Reporter
ZEC

Part:BBa_K1018001:Design

Designed by: KhaiCheng Kiew   Group: iGEM13_UCL   (2013-09-09)

she ble gene conferring Zeocin resistance


Assembly Compatibility:
  • 10
    COMPATIBLE WITH RFC[10]
  • 12
    COMPATIBLE WITH RFC[12]
  • 21
    COMPATIBLE WITH RFC[21]
  • 23
    COMPATIBLE WITH RFC[23]
  • 25
    INCOMPATIBLE WITH RFC[25]
    Illegal NgoMIV site found at 410
    Illegal NgoMIV site found at 1442
    Illegal NgoMIV site found at 1503
    Illegal NgoMIV site found at 1617
  • 1000
    COMPATIBLE WITH RFC[1000]


Design Notes

Zeocin-circuit.png

Description

Zeocin is a widely used glycopeptide antibiotic, a formulation of phleomycin D1. It is capable of binding to and cleaving DNA, leading to cell necrosis in both eukaryotes and aerobic prokaryotes. Commonly outside of cells, in copper-chelated form, Zeocin is inactive. When zeocin enters a cell, the Cu2+, which makes it appear blue, is reduced to Cu+ and then removed, activating zeocin, which then intercalates into DNA.

This biobrick benefits the iGEM Registry tremendously by providing a suitable selectable marker for cell culture and mammalian transfection.

Characterisation

To characterise this biobrick, we grew HeLa cells in 50 ug/ml, 100 ug/ml and 150 ug/ml concentrations of Zeocin.

Zeocin_50.png

Zeocin_100.png

Graph_150_Zec.png

Our graphs clearly demonstrate that the transfected HeLa wells fared better than the non-transfected ones, by a margin of about 10%. This is to be expected, for three reasons:

Firstly, the sample of (BBa_K1018001) was impure and so not all of the transfected cells will have been transfected with She ble. Moreover, we expect only about 40% of the cells to have been transfected at all. This is a conservative estimate based on the fact that we have not worked with mammalian cells or done a transfection before iGEM.

Secondly, viability readings are distorted by the fact that HeLa cells die due to over confluence (population stress and lack of nutrients) meaning that, especially in the transfected wells, not all cell death was due to zeocin action. For more information, see the box below.

Thirdly, the she ble gene does not confer full immunity to transfected cells, only a degree of resistance, which is why the transfected cells die quicker at higher zeocin concentrations. All of the graphs show the transfected cells experiencing a slight rise in viability at the 6-7th day. We hypothesise that this is because zeocin resistant cell clusters expand into the space left by unsuccessfully transfected HeLa cells that have died. The curve continues its downward trend, however, becaase of over confluence.

Over_confluent_cells_2013.png

Cell death due to over confluence in our HeLa cells transfected with BBa_K1018001 in 200 ug/ml of Zeocin, after four days.


Hela.png

Cell death due to Zeocin in our non-transfected HeLa cells in 200 ug/ml of zeocin, after four days.

In both our transfected cell wells and in the control there is net cell death over time.
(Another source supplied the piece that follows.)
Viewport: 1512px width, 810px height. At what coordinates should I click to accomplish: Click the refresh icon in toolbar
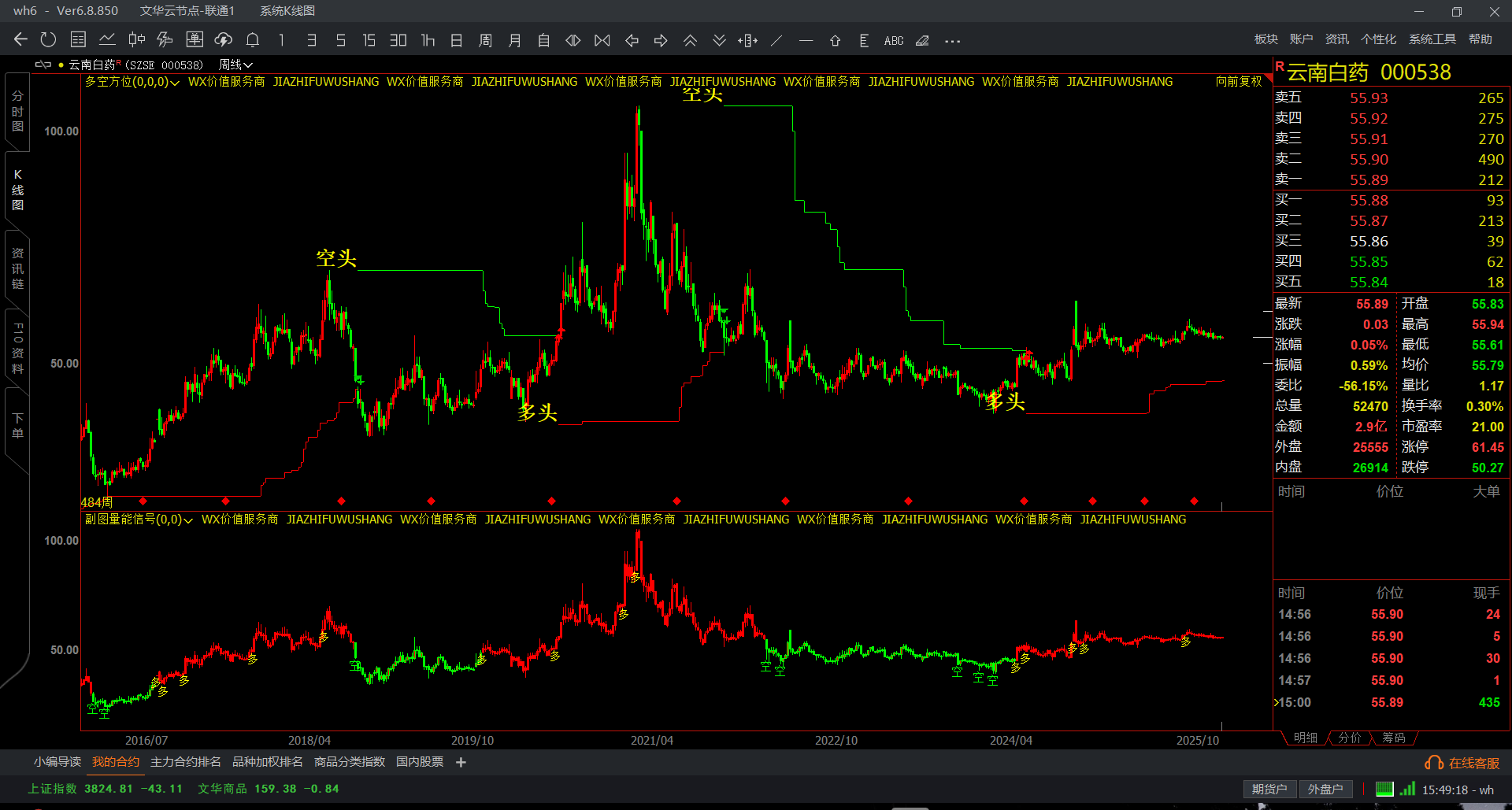point(48,40)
Though it is clear from the above graphs that the transfected cells fair better over time, it is important to note that the cell death these wells sustained was proportionally more due to over confluence than due to Zeocin. We ran a set of transfected wells and a control of non transfected HeLa cells over three days, and took a set of images, two of which are shown to the right. The upper image shows an over confluent dish of cells, in which the viability is low because cells are dying due to population stress and lack of nutrients. The swollen, stretched, spindly HeLa cells in the lower image are characteristic of Zeocin imposed cell death; they have lysed or are ready to lyse.
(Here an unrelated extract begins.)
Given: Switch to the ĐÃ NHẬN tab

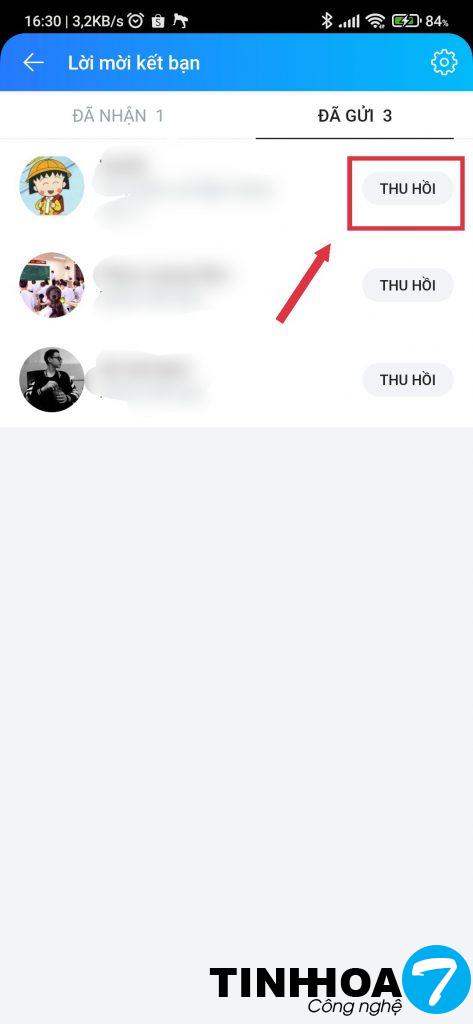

To show this quantitatively, we used a Vi-Cell (cell viability analyser), which identifies dead cells using tryphan blue and measures cell diameter, to take readings from a sample of healthy cells, our control cells at 200 ug/ml Zeocin and a well of transfected cells at 200 ug/ml Zeocin.
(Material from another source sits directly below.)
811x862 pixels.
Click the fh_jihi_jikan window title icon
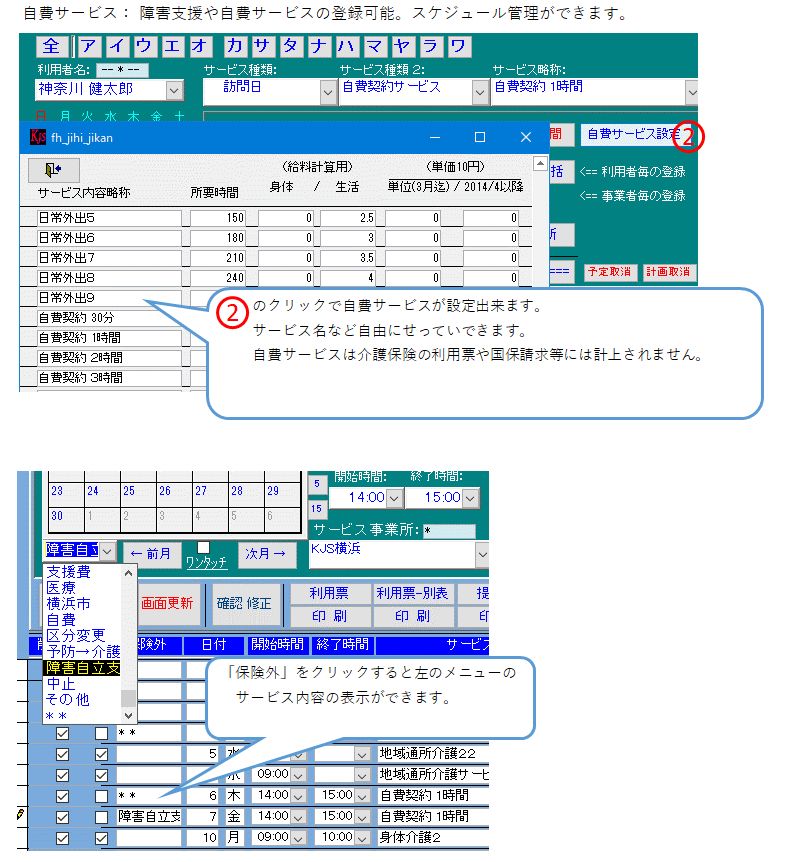click(x=38, y=137)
Sample Average Diameter (um) Healthy Cells 13.18 Non-transfected HeLa cells 16.85 Transfected HeLa cells 14.54

The non-transfected cells susceptible to Zeocin clearly swollen, while the swelling in transfected cells is substantially less. Again, this is because the she ble does not confer full Zeocin immunity, but Zeocin resistance [1]. Visually, down the microscope, we observed that the in the control the cells would swell to up to about 20 um in diameter, small clusters of smaller diameter, healthier cells. These clusters were more common in the transfected HeLa wells, assumedly where surviving transfected cells have proliferated into gaps left by their non-transfected neighbours dying.

Source

Streptoalloteichus hindustanus

References

"Resistance to the antibiotic Zeocin by stable expression of the Sh ble gene does not fully suppress Zeocin-induced DNA cleavage in human cells.(Trastoy, Manel Oliva (2005) Nov;20(6):467.)